-- Material for this task start --
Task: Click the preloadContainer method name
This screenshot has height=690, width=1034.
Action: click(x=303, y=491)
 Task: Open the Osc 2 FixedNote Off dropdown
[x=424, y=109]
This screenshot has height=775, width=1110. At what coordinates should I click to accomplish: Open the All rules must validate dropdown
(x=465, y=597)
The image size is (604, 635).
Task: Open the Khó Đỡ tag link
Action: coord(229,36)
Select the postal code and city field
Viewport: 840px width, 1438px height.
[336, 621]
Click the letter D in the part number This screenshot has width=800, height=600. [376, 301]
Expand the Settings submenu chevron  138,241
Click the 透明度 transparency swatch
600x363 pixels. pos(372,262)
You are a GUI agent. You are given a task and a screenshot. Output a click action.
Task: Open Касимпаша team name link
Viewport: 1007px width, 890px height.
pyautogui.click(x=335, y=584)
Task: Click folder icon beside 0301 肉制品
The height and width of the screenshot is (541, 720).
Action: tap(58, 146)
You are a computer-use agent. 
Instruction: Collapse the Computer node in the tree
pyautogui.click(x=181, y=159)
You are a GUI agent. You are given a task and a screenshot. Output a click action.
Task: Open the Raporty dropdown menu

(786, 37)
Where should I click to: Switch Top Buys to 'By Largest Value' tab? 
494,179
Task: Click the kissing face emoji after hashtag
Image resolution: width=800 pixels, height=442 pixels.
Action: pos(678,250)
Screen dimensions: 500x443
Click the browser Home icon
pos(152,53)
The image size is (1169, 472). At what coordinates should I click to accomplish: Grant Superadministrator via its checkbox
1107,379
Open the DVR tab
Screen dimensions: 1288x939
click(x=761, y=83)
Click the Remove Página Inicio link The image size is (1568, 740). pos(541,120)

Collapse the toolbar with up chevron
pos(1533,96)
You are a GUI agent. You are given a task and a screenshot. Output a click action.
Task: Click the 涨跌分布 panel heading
-- Material for this task end --
**Goal of the exercise**
Find every line in the records above that contains the string "link", matching case exactly, and copy each of those lines in full.

**Expected answer**
Task: Open the Khó Đỡ tag link
Task: Open Касимпаша team name link
Click the Remove Página Inicio link The image size is (1568, 740). pos(541,120)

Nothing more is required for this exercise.